CF2138E2 Determinant Construction (Hard Version)

This is the hard version of the problem. The difference between the versions is that in this version, the constraints on the side length of $$$M$$$ is smaller and the constraints on $$$t$$$ is larger. You can hack only if you solved all versions of this problem.
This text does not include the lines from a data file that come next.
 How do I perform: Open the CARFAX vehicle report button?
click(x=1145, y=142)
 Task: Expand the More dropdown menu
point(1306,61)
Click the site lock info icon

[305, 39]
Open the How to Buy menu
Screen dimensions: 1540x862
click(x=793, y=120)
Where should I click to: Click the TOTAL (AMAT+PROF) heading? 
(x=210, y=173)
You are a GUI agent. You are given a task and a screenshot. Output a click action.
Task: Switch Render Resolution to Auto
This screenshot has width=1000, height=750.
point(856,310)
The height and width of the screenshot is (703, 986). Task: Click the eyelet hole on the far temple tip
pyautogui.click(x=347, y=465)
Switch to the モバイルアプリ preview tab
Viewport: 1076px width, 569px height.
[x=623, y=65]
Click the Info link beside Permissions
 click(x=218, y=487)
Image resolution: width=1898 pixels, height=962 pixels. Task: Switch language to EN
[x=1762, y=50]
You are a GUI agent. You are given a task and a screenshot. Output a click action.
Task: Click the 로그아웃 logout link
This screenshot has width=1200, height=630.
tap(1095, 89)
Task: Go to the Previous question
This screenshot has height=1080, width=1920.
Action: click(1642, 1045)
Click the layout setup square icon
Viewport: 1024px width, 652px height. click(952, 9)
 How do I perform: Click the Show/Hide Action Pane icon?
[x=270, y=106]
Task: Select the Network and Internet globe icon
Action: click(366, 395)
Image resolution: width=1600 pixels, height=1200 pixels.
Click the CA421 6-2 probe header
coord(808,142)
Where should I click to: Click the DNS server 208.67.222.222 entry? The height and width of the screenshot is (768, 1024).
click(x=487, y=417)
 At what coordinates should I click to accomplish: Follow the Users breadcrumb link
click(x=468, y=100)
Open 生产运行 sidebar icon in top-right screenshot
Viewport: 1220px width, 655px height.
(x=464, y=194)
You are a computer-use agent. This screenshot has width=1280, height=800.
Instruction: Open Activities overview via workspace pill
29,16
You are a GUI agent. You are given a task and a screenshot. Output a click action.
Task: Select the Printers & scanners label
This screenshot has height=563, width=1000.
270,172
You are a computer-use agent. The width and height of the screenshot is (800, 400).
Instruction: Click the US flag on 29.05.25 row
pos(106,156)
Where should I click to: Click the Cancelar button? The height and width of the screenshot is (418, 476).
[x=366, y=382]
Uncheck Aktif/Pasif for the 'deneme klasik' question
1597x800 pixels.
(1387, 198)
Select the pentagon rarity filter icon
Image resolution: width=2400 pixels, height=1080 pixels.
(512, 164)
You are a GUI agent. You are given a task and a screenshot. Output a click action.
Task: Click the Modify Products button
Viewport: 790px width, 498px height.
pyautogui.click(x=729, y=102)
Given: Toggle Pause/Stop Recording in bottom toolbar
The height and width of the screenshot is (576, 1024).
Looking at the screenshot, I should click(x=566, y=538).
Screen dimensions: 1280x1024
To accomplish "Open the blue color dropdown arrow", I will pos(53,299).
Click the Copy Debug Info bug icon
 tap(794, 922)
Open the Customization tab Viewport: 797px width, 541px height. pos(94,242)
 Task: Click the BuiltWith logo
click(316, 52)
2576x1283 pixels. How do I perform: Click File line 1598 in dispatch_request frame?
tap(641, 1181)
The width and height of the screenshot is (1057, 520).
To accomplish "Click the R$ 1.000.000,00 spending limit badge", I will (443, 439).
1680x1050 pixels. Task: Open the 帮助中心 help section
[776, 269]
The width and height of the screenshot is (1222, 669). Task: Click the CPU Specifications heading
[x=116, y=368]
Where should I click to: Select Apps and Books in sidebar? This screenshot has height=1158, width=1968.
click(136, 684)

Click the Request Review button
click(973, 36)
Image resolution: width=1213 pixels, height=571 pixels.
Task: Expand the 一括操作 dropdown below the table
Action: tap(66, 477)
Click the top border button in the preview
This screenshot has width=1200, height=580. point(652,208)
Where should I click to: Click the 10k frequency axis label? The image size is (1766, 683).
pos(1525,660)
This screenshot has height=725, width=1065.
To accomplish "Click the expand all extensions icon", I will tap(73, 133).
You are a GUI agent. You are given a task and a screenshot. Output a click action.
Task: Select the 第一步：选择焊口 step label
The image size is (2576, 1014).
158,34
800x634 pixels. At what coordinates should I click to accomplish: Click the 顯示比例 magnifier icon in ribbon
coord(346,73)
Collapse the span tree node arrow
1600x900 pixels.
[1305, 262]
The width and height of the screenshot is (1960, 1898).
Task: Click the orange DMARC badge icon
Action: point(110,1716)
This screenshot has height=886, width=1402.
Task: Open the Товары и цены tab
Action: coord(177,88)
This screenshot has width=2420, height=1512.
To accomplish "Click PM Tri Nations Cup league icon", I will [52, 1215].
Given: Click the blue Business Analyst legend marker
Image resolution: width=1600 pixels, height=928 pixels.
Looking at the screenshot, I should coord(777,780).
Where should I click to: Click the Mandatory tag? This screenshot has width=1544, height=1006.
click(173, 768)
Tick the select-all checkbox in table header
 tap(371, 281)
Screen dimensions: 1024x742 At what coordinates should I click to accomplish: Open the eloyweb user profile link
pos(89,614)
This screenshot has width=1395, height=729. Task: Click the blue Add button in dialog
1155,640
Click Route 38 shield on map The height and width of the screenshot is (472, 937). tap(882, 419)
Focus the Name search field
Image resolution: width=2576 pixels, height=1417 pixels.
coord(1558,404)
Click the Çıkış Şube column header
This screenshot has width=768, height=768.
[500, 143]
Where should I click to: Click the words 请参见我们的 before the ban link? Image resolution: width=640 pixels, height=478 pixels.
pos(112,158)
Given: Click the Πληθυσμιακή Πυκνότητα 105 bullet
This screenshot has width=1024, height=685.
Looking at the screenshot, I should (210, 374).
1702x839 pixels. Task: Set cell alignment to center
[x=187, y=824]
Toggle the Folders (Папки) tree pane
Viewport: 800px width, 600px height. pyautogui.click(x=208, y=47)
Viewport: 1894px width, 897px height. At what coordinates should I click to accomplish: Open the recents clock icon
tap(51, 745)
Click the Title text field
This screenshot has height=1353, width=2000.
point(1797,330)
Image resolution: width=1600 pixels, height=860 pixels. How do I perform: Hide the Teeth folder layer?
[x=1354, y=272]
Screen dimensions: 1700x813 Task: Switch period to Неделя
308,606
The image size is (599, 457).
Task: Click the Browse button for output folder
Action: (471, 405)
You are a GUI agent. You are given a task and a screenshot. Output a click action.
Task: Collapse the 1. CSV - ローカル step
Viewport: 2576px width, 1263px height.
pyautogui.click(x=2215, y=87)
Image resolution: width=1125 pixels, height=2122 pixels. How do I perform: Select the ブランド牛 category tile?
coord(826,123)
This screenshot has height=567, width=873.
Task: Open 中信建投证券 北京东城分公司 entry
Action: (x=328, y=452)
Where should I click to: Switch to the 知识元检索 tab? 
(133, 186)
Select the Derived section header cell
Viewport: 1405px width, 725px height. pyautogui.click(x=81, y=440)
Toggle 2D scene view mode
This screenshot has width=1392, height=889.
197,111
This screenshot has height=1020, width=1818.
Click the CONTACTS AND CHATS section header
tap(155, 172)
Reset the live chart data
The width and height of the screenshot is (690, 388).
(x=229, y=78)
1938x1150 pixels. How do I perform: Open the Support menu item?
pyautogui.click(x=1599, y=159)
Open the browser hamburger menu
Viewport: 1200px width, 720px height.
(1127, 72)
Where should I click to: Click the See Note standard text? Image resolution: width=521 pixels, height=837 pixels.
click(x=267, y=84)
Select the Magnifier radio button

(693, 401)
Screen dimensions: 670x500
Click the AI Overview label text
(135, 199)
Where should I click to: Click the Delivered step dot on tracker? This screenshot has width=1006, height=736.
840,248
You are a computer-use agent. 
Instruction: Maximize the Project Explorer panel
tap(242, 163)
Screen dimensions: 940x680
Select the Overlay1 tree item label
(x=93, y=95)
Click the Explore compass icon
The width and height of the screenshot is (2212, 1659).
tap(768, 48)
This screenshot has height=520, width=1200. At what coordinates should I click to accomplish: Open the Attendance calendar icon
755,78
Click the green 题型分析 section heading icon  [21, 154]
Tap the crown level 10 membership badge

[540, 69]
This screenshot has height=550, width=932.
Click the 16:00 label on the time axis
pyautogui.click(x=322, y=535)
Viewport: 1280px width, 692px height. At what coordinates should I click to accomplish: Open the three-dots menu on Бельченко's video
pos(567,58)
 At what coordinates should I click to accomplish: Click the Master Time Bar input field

You are given a non-negative integer $$$x$$$. Your task is to construct a square matrix $$$M$$$ that satisfies all of the following conditions: - The side length of $$$M$$$ is at most $$$50$$$. - Each element of $$$M$$$ is either $$$-1$$$, $$$0$$$, or $$$1$$$. - The [determinant](https://en.wikipedia.org/wiki/Determinant) of $$$M$$$ is equal to $$$x$$$. - Each row of $$$M$$$ can have at most $$$3$$$ non-zero positions, and each column of $$$M$$$ can have at most $$$3$$$ non-zero positions. It can be proven that such a matrix always exists.

Each test contains multiple test cases. The first line contains the number of test cases $$$t$$$ ($$$1 \\le t \\le 500$$$). The description of the test cases follows. The first and only line of each test case contains an integer $$$x$$$ ($$$0 \\le x \\le 10^7$$$) — the target value of the determinant.

For each test case, output a single integer $$$n$$$ ($$$1\\le n\\le 50$$$) representing the side length of the square matrix $$$M$$$. Then, output $$$n$$$ lines, the $$$i$$$-th line containing $$$n$$$ integers $$$M\_{i, 1}, M\_{i, 2}, \\ldots, M\_{i, n}$$$ ($$$M\_{i, j} \\in \\{-1, 0, 1\\}$$$), representing the elements of matrix $$$M$$$. If there are multiple matrices $$$M$$$ satisfying the conditions, you may output any of them.

Note that in the third test case, the following solution: $$$$$$\\begin{pmatrix} 1 & 1 & -1 & 1 \\\\ -1 & -1 & -1 & 1 \\\\ 1 & -1 & 0 & -1 \\\\ 1 & -1 & -1 & -1 \\end{pmatrix}$$$$$$ is not valid as there are four non-zero positions in the first row of the matrix.